Colive
Taste without limits
Client Colive
Year 2020
  • Photo Verbena
  • art direction
  • editorial design
  • packaging
  • visual identity
  • web design

Colive is a modern olive oil brand with a social mission. The company’s goal is to find common ground despite physical borders in the middle. Colive partners with family farms in Cyprus separated by a ceasefire line. They connect war-torn communities through a bottle of olive oil. 10% of profits from each bottle goes towards projects that nurture reconciliation and cooperation on this Mediterranean island.

The cease-fire line dividing this multi-ethnic and multi-religious island was established in 1964. The line followed ethnic clashes between the two main communities during the island’s transition from British colonial rule to independence. British General Young drew the line on a map with a green chinagraph pencil, and hence it became known as the “Green Line”.
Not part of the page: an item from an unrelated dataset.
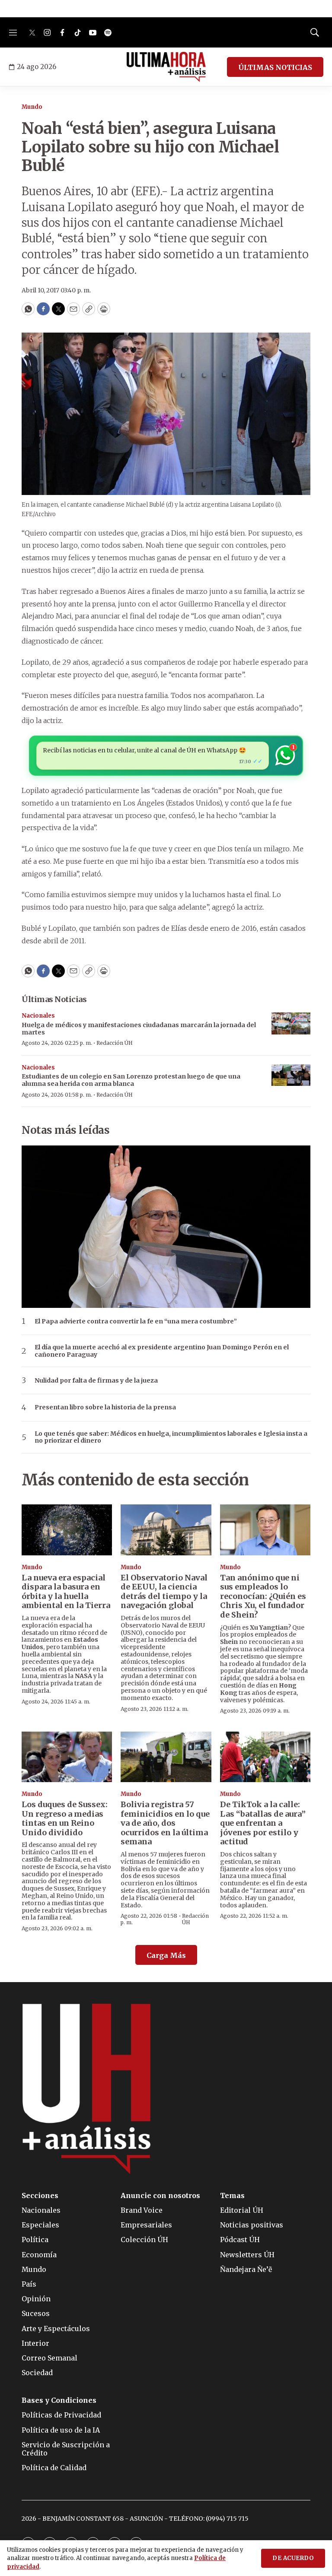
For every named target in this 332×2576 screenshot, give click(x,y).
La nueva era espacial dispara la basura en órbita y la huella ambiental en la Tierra (66, 1592)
The line solidified across the island in 1974 when Turkey invaded the north of the island in response to a military coup backed by the Greek government. The island is now partitioned between Turkish-Cypriots and Greek-Cypriots with no solution in sight.

The design relates to what is happening in Cyprus and to Colive’s mission. At the heart of the concept is the Green Line and the company’s tagline; “Taste without limits”. The tagline is a wordplay on how Colive creates food products without a compromise on taste and the disregard of man-made borders for the sake of humanity, a global community.

The line on the bottle is the absence of “Green Line” dividing the island and the olive oil gives the green color. The line has a clear functionality too, it indicates the level of olive oil in the bottle. Every time consumers use the olive oil, they “remove” a part of the cease-fire line separating the communities. This is one of those lines that divide humans based on color, ethnicity, and religion. You lower the lines as you use Colive.

Finally, Colive’s history is reflected in a publishing piece in which we make the green line disappear when we take the book out of its cover. This gesture represents the importance of knowing the history of this island and the need to put an end to the conflict in order to make the line disappear.